为什么在SQL查询中使用UDF导致笛卡尔积? [英] Why using a UDF in a SQL query leads to cartesian product?

查看:277
本文介绍了为什么在SQL查询中使用UDF导致笛卡尔积?的处理方法,对大家解决问题具有一定的参考价值,需要的朋友们下面随着小编来一起学习吧!

问题描述

我看了<一个href=\"https://forums.databricks.com/questions/1907/performance-degradation-when-using-a-custom-udfs-i.html\"相对=nofollow> Databricks-问题并不懂


  1. 为什么使用UDF的导致笛卡尔乘积,而不是一个完全外部联接?显然,笛卡尔乘积会比完全外连接了很多行(加入是一个例子),这是一个潜在的性能
    命中。

  2. 任何方式强制外连接在以上的例子中<给定的笛卡尔积href=\"https://forums.databricks.com/questions/1907/performance-degradation-when-using-a-custom-udfs-i.html\"相对=nofollow> Databricks-问题?

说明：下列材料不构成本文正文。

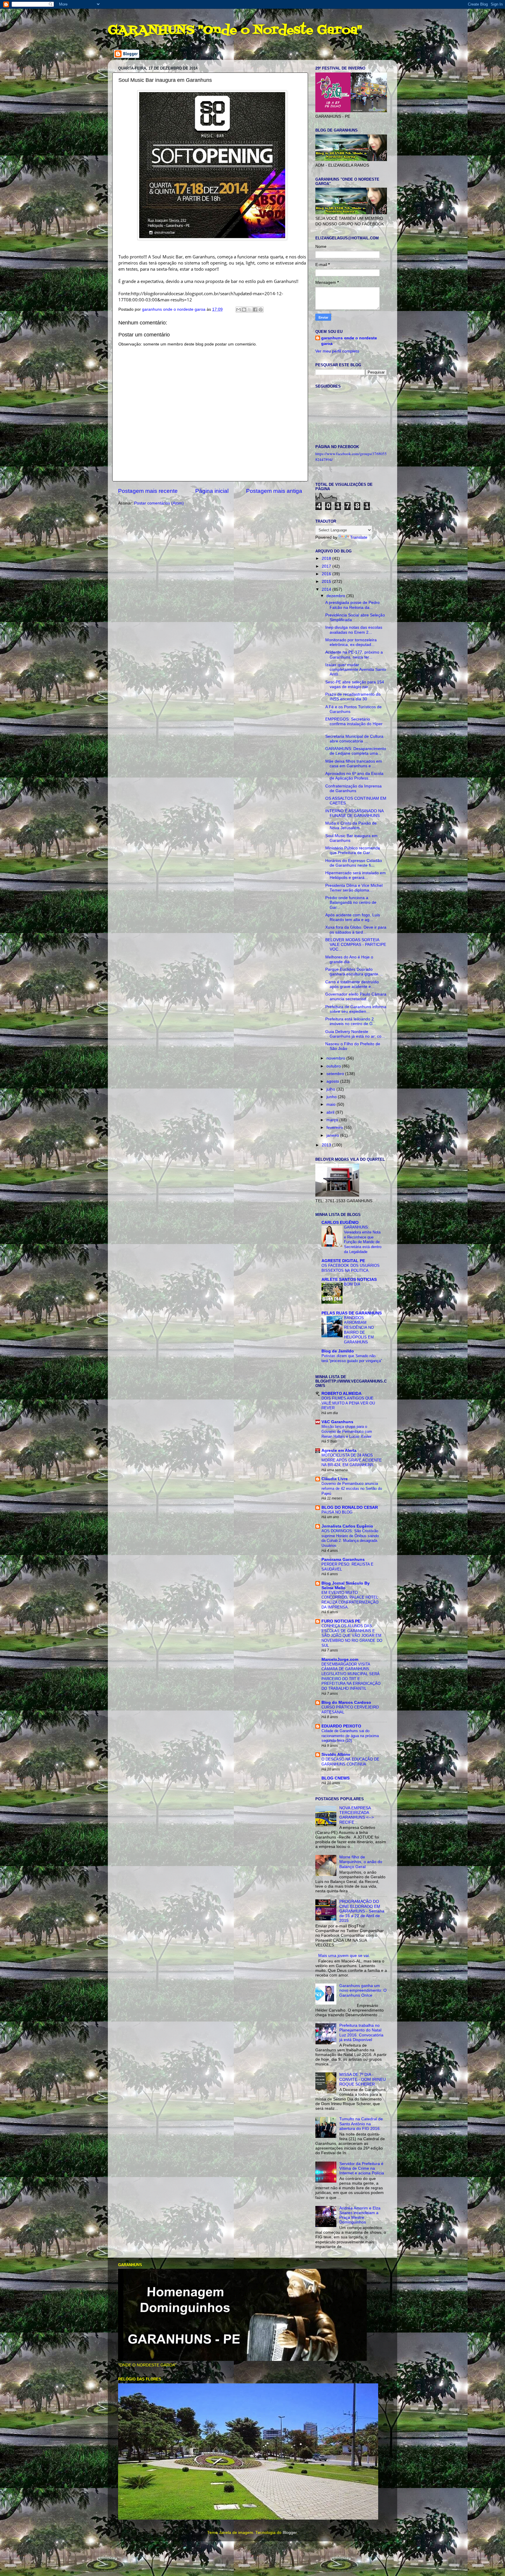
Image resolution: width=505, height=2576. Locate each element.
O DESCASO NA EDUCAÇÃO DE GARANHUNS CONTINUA (350, 1761)
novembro (336, 1058)
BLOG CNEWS (335, 1778)
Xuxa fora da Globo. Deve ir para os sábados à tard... (355, 929)
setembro (335, 1074)
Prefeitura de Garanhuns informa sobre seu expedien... (355, 1009)
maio (331, 1104)
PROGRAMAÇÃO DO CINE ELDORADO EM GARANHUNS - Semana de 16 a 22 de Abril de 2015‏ (361, 1911)
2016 (327, 574)
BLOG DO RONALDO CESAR (349, 1507)
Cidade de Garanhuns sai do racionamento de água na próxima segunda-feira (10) (350, 1736)
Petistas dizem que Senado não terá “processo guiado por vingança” (351, 1358)
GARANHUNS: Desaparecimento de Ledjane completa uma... (355, 751)
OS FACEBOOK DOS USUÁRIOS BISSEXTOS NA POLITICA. (350, 1268)
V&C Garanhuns (337, 1422)
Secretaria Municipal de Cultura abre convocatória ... (354, 738)
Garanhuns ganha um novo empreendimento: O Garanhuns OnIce (363, 1990)
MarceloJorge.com (339, 1659)
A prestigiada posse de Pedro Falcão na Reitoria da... (352, 604)
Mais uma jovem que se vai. (344, 1955)
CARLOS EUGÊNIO (340, 1222)
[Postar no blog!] (244, 309)
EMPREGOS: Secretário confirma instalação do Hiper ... (354, 724)
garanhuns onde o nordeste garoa (349, 341)
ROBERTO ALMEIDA (341, 1393)
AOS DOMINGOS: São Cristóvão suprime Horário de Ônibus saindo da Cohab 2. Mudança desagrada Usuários (350, 1538)
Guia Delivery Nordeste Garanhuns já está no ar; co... (355, 1034)
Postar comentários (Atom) (159, 503)
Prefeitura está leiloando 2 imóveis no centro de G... (350, 1021)
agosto (333, 1081)
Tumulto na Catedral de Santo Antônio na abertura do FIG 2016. (361, 2124)
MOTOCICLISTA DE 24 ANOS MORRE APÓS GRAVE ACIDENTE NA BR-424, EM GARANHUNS (351, 1460)
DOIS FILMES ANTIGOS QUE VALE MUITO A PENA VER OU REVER (348, 1403)
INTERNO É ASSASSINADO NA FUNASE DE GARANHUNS (354, 813)
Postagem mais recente (148, 491)
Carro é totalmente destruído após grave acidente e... (352, 984)
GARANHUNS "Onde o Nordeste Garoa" (235, 30)
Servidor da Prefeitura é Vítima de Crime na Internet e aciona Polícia (361, 2168)
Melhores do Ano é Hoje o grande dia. (349, 959)
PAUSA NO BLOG (336, 1512)
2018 (327, 558)
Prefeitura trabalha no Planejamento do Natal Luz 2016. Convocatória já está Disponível (361, 2032)
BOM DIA (352, 1284)
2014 (327, 589)
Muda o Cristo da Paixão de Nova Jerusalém (351, 825)
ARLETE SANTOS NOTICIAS (349, 1279)
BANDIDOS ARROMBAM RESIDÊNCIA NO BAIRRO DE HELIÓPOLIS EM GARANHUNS (359, 1330)
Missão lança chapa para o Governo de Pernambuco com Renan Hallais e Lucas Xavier (346, 1431)
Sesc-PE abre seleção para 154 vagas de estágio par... (354, 684)
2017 (327, 566)
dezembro (336, 596)
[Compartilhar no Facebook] (255, 309)
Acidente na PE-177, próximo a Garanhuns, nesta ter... (354, 654)
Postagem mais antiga (274, 491)
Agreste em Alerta (339, 1450)
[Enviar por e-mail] (238, 309)
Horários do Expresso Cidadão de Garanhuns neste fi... (353, 863)
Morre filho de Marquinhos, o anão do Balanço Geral (360, 1862)
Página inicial (212, 491)
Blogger (290, 2532)
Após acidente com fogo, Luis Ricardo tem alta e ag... (352, 917)
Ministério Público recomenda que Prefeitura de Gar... (352, 850)
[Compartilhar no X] (249, 309)
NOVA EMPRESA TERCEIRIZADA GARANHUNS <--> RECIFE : (356, 1815)
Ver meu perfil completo (337, 351)
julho (331, 1089)
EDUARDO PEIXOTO (341, 1726)
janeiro (333, 1135)
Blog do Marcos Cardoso (346, 1702)
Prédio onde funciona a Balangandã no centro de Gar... (350, 902)
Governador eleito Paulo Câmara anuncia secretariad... (355, 996)
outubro (334, 1066)
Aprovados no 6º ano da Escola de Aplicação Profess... (354, 775)
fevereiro (335, 1127)
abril (330, 1112)
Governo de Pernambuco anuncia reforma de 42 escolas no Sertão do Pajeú (351, 1488)
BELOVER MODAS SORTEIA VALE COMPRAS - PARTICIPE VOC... (355, 944)
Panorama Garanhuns (343, 1559)
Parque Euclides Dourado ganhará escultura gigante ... (354, 971)
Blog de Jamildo (337, 1351)
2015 (327, 581)
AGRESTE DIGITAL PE (343, 1261)
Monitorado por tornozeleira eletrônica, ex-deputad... (351, 642)
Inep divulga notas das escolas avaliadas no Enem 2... (353, 629)
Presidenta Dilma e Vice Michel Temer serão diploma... (354, 887)
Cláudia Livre (334, 1479)
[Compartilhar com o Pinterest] (261, 309)
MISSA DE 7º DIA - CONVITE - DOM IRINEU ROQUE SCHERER (362, 2079)
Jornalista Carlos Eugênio (347, 1526)
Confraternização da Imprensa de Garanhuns (353, 788)
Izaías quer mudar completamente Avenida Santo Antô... (355, 669)
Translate (358, 537)
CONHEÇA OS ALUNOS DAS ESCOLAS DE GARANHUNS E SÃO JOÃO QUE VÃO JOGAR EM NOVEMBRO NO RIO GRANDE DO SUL (351, 1636)
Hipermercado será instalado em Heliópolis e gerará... (355, 875)
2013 (327, 1145)
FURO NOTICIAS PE (340, 1621)
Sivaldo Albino (335, 1754)
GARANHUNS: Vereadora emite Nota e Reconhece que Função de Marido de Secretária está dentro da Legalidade (362, 1239)
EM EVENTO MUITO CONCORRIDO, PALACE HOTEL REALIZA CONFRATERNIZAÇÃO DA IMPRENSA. (349, 1599)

引述<一个href=\"https://forums.databricks.com/questions/1907/performance-degradation-when-using-a-custom-udfs-i.html\"相对=nofollow> Databricks-问这里:


  

我有一个使用SQLContext执行星火流应用程序
  在流数据的SQL语句。当我注册一个自定义UDF
  斯卡拉,流可降解性能
  显著。详情如下:


  
  

声明1:


  
  

选择COL1,从表1 COL2为T1表2中加入作为t1.foo = t2.bar

T2
  
  

声明2:


  
  

选择COL1,从表1 COL2为T1表2中加入作为平等的T2(t1.foo,t2.bar)


  
  

我注册使用SQLContext自定义的UDF如下:


  
  

sqlc.udf.register(等于,(S1:字符串,S2:字符串)=&GT; S1 == S2)


  
  

在相同的输入和星火配置,性能声明2
  显著恶化(接近100倍)相比,语句1。



解决方案

  

为什么使用UDF的导致笛卡尔乘积,而不是一个完整的外部连接?


为什么使用UDF的需要笛卡尔积的原因很简单。既然你传递一个任意函数可能是无限的域和不确定性的行为,以决定其价值的唯一途径是通过参数和评价。这意味着你只需要检查所有可能的对。

从另一方面简单的平等有predictable行为。如果你使用 t1.foo = t2.bar 情况你可以简单地洗牌 T1 T2 分别得到预期的结果。

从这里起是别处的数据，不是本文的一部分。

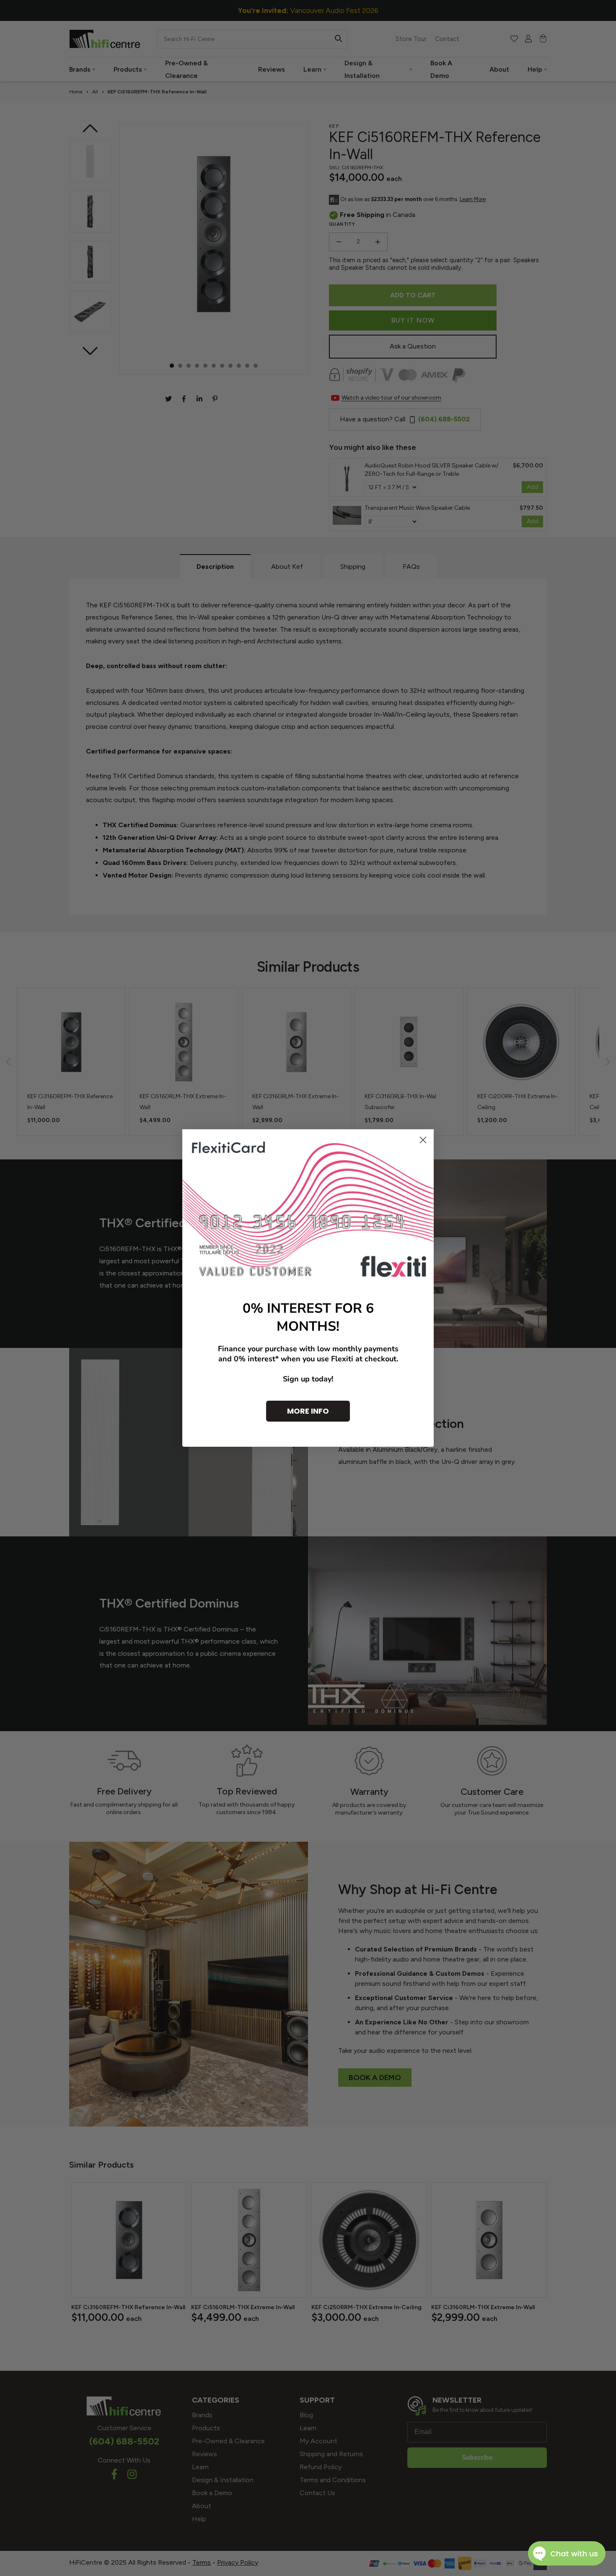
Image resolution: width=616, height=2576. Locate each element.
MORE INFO (308, 1411)
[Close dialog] (423, 1140)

和刚需的关系代数外precise加盟实际上是前$ P $使用自然连接pssed。任何超出仅仅是一个优化。


  

任何方式强制外连接在笛卡尔乘积


不是真的,除非你想修改星火SQL引擎。

I saw Databricks-Question and don't understand

  1. Why using UDFs leads to a Cartesian product instead of a full outer join? Obviously the Cartesian product would be a lot more rows than a full outer join(Joins is an example) which is a potential performance hit.
  2. Any way to force an outer join over the Cartesian product in the example given in Databricks-Question?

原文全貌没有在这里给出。